§ **Exercise**: Could you transcribe every record below exactly, leaving out any pictures?

*** Supplied material Section Begins ***

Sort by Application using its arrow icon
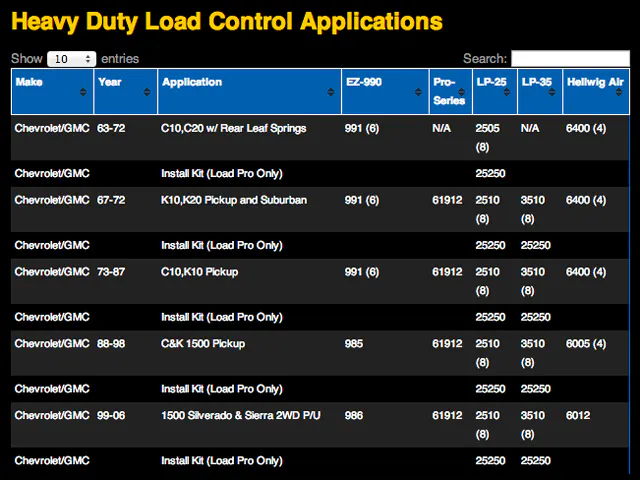 point(330,92)
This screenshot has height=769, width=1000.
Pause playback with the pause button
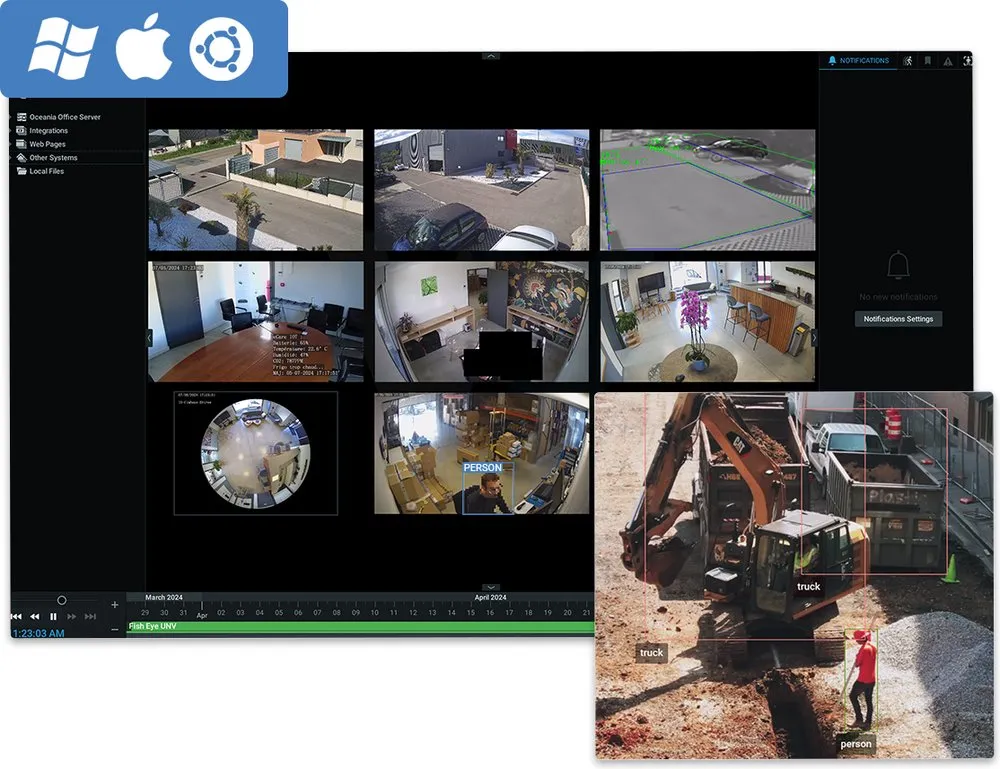click(x=54, y=617)
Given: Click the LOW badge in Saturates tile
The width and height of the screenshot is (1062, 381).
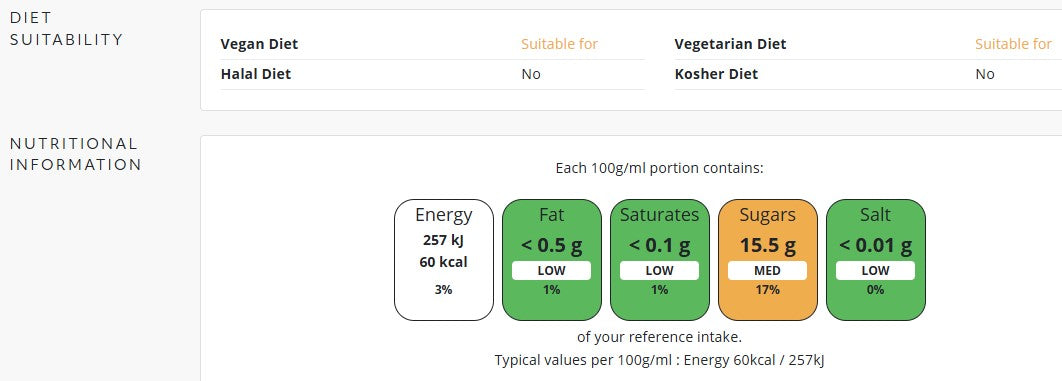Looking at the screenshot, I should pyautogui.click(x=660, y=271).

*** Supplied material Section Ends ***

§ **Reply to the task**:
Sort by Application using its arrow icon
 point(330,92)
This screenshot has height=769, width=1000.
Pause playback with the pause button
click(x=54, y=617)
Given: Click the LOW badge in Saturates tile
The width and height of the screenshot is (1062, 381).
Looking at the screenshot, I should pyautogui.click(x=660, y=271).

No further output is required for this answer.